La Fed réussit à durcir son discours sans dérapage du dollar

le 31/08/2016 L'AGEFI Quotidien / Edition de 7H

Malgré une probabilité accrue de voir la Fed remonter ses taux dès septembre, le dollar n’a progressé que de 2% face aux autres grandes devises en deux semaines.

La Fed réussit à durcir son discours sans dérapage du dollar
Le dollar reste en ligne avec ses niveaux moyens enregistrés en 2016 face aux autres devises du G7.

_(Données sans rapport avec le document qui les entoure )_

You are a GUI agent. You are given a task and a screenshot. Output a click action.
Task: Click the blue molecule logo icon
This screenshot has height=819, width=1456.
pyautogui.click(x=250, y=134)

Le dollar a repris une tendance haussière après le durcissement du discours des membres de la Fed depuis la semaine dernière. L’indice dollar DXY face aux six autres principales devises s’est renforcé de 1,9% au cours des deux dernières semaines. Le billet vert s’est également apprécié de 2,4% en moyenne face aux devises émergentes, après être tombé mi-août à son plus bas niveau depuis un an, selon l’indice JPMorgan. Le billet vert a surtout bénéficié de nombreuses déclarations de membres de la Fed, dont celle de son vice-président Stanley Fischer qui a réitéré hier que l'autorité n’est plus très loin de ses objectifs de plein emploi et d’inflation. La Fed d’Atlanta signale une accélération du rythme de croissance du PIB américain de 3,4% au troisième trimestre, après un premier semestre décevant.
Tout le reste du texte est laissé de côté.